Para traer a los serbios aquí…

Daría ocho

Para que se fuesen.50

Durante la segunda guerra mundial la Alemania de Hitler y Hungría se repartieron la región, que luego pasó a ser campo de batalla entre los ocupantes y la resistencia. Szeged, la ciudad que los estadounidenses habían insistido en que fuese para Hungría, se convirtió en el emplazamiento del campo de exterminio de los judíos de Voivodina y, de hecho, de toda aquella parte de Europa. Hoy día quedan pocos judíos o gitanos en Voivodina, pero la población continúa siendo una mezcla. Sólo la mitad es serbia y casi una cuarta parte es húngara. Belgrado ha vuelto a echar mano de las consabidas técnicas de intimidación y represión para tenerla controlada. Es difícil ver un futuro pacífico.

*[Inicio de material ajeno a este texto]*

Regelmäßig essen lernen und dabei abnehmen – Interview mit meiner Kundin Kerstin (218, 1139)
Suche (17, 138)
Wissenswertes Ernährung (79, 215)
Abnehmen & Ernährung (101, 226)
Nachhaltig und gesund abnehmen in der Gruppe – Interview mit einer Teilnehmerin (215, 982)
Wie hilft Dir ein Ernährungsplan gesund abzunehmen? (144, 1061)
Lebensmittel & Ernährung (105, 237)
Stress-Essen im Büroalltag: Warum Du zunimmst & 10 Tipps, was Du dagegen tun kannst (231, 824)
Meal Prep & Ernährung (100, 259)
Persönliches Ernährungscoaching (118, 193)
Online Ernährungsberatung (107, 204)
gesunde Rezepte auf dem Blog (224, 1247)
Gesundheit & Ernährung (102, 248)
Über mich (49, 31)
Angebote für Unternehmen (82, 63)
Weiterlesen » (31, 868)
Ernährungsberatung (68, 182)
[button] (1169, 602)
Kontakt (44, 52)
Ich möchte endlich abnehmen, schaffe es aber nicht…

Rumania fue vencida en su reivindicación del Banato, pero a la larga las cosas le fueron extraordinariamente bien. De todos los vencedores que participaron en la Conferencia de Paz fue, con mucho, quien más ganancias obtuvo, ya que su población y su extensión se multiplicaron por dos. Además, se da la circunstancia poco frecuente de que ha logrado conservar la mayor parte de lo que ganó, si bien es cierto que Besarabia volvió a quedar en poder de la Unión Soviética después de la segunda guerra mundial. Los soviéticos también tomaron alrededor de la mitad de Bucovina en el norte y los búlgaros recuperaron parte de la disputada Dobrudja en el sur. Pero Rumania todavía tiene su mayor ganancia, Transilvania.